9. Persist the pipeline
Joblib persistence means tomorrow’s booking system or quoting API can call joblib.load(“fitness_session_cost_linreg.pkl”), feed in the next customer’s session details, and return a live price in milliseconds.
joblib.dump(pipe, "fitness_session_cost_linreg.pkl")
Summary
With fewer than 120 lines of Python, we turned raw gym‑booking logs into an explainable session‑pricing engine:
- Instant quotes—sales reps and booking widgets give customers a fair, data‑backed price on the spot.

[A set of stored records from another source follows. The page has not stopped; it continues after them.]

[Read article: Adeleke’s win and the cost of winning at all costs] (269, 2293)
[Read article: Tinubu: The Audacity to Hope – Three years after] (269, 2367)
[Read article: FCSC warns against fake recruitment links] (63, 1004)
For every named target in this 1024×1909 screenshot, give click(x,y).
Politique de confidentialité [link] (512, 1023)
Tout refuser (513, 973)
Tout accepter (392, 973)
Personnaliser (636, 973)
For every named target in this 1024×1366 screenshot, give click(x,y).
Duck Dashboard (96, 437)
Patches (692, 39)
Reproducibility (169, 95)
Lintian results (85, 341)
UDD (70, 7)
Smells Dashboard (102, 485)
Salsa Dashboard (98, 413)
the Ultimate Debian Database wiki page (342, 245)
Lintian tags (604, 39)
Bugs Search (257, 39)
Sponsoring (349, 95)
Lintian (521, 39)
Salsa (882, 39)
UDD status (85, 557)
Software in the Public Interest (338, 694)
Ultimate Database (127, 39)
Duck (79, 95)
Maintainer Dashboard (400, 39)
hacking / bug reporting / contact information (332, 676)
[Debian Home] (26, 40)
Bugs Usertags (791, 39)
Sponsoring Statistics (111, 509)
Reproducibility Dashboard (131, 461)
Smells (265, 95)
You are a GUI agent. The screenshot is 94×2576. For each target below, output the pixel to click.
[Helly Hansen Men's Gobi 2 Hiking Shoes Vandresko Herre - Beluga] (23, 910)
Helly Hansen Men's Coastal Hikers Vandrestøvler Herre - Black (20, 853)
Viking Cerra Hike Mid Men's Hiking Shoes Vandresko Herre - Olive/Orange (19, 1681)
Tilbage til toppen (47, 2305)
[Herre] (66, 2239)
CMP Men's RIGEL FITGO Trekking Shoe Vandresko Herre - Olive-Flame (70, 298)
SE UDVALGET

- Crystal-clear price levers—owners see exactly how duration, intensity, trainer seniority, and membership tier affect the dollars.
Keep this interpretable baseline on file; when you test regularised regression, gradient‑boosted trees, or even reinforcement‑learning price optimisers, you’ll know precisely how much predictive (and dollar) uplift each layer of complexity delivers.